This week Sister Liu shared the following...
Planters and Harvesters
Planters and Harvesters
<HELLO EVERYONE>
Well this week was a trying week.
It tried my patience, It tried my humility,
and it tried my ability to not just sit on the floor and throw a fit.
But I learned a whole lot- so here we go.
Monday started off as a great P-day.
Sister Olsen and I were feeling lazy so P-day festivities consisted of:
going to church,
moving the couch from the foyer to the cultural hall,
turning off all the lights,
and spending the rest of the day watching Mormon Messages and 17 Miracles.
Best P-day Ever.
And turns out, we really needed it because we had a long week ahead of us.
The following days were long, we had no investigators set up for the week.
Phyllis wasn't answering our calls so our schedule was pretty empty.
We spent the days contacting and tracting with very little success-
I started to wonder why my last area was so hard to find investigators and why my new area was beginning to be hard to find investigators too...
I guess you could say I was frustrated.
Just a little...
I remembered that someone once told me there are two types of missionaries:
planters and harvesters.
Some plant seeds of the gospel so that maybe in a few months/years when new missionaries approach the people that once said no to us they might say <Yes, I've changed my mind, I remember talking to missionaries once..>
Those new missionaries are the harvesters- they harvest what someone once planted.
But they wouldn't be able to harvest if those seeds weren't planted in the first place.
So they are both equally important-
I guess what Heavenly Father wants me to do now is to plant seeds.
It's just hard not to wonder if anything I did in Chao Zhou and what I'm doing here is benefitting anybody...
Sister Defranchi BUT and her companion spent the night at our apartment this week ( they were traveling up north and our house was the halfway point)
It was definitely a tender mercy from the Lord.
It was like being reunited with my big sister again.
She told me about Chao Zhou:
how our old doorman, who we shared a pamphlet with and talked to every night, is now meeting with them, and his whole family has joined in.

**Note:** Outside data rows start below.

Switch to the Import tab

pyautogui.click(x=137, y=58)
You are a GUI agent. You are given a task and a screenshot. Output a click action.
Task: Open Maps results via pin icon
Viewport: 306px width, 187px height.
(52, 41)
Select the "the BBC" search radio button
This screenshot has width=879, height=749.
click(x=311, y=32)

how Ryan, a boy from our english class that I always played with and who's dad we always talked to after class, has started going to church.
how our old neighbor, who we both tried to teach countless amounts of times and always politely walked away, has started meeting with the missionaries.
It made me so happy to know that our hard work wasn't for nothing. Most of the time missionaries don't even get to know about the results of their labors, but I was really lucky to be able to hear about the success in Chao Zhou.
Later Sister Defranchi sent me a letter that said,
"....Anyways I wish you could see the fruits of our labors, sometimes I think about how unfair it was for me to watch another Sister harvest all of the good fruits I planted in Jiayi (an area where she previously served), but in the end I realized that what matters most to me is to make all those efforts acceptable to the Lord, and it still brought me all the joy."
I think that is so true.
As long as we make all of our efforts acceptable to the Lord,
that is all that should matter.
Sorry for the rambling email this week,
this week is a new week and Sister Olsen and I are determined to KILL IT!